Coefficient Shape Transfer Learning for Functional Linear Regression
Shuhao Jiao, Ian W. Mckeague

TL;DR
This paper introduces a transfer learning method for functional linear regression that leverages coefficient shape information from multiple sources, improving robustness and accuracy in data-scarce scenarios.
Contribution
It develops a novel shape-based transfer learning framework for functional linear models, including a data-driven approach to select informative source domains.
Findings
Method improves estimation accuracy when source shapes are similar to the target.
Theoretical analysis shows convergence rates and minimax optimality.

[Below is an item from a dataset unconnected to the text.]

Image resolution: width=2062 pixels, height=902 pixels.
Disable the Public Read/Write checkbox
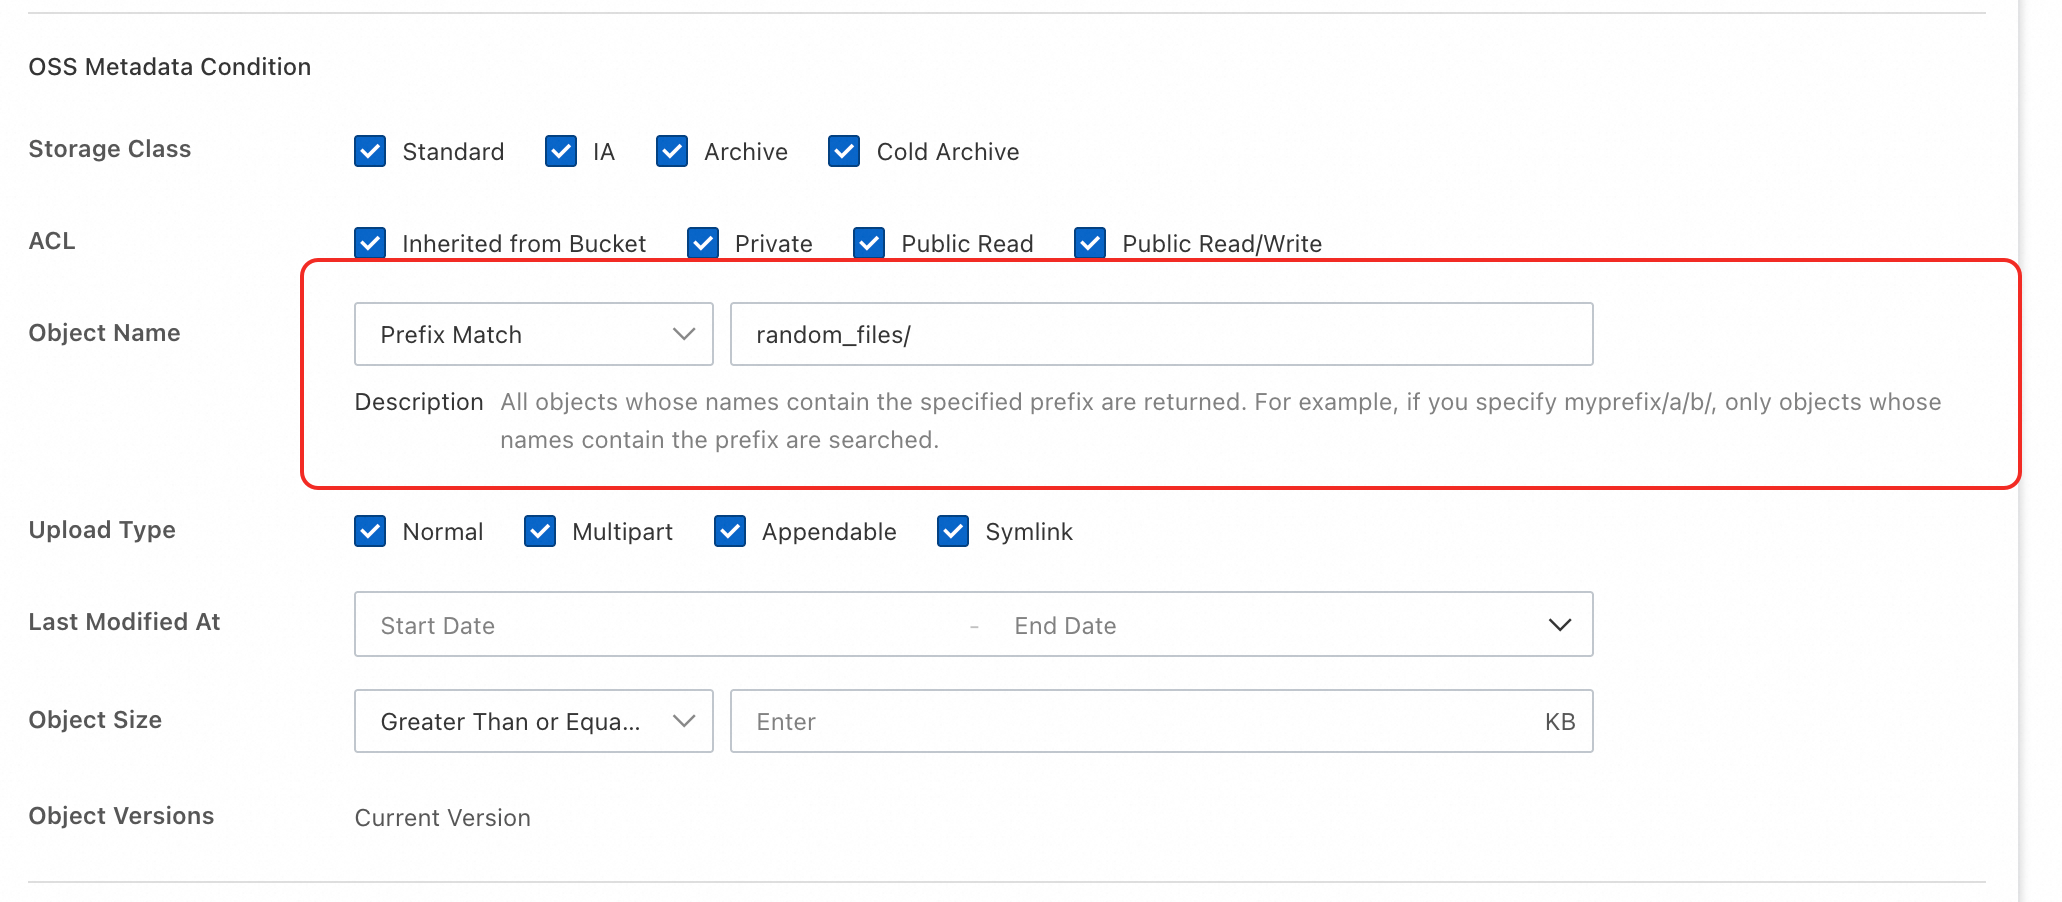click(x=1090, y=243)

Simulation and real data demonstrate practical effectiveness.
Abstract
The shapes of functions provide highly interpretable summaries of their trajectories. This article develops a novel transfer learning methodology to tackle the challenge of data scarcity in functional linear models. The methodology incorporates samples from the target model (target domain) alongside those from auxiliary models (source domains), transferring knowledge of coefficient shape from the source domains to the target domain. This shape-based transfer learning framework enhances robustness and generalizability: by being invariant to covariate scaling and signal strength, it ensures reliable knowledge transfer even when data from different sources differ in magnitude, and by formalizing the notion of coefficient shape homogeneity, it extends beyond traditional coefficient-equality assumptions to incorporate information from a broader range of source domains. We rigorously analyze…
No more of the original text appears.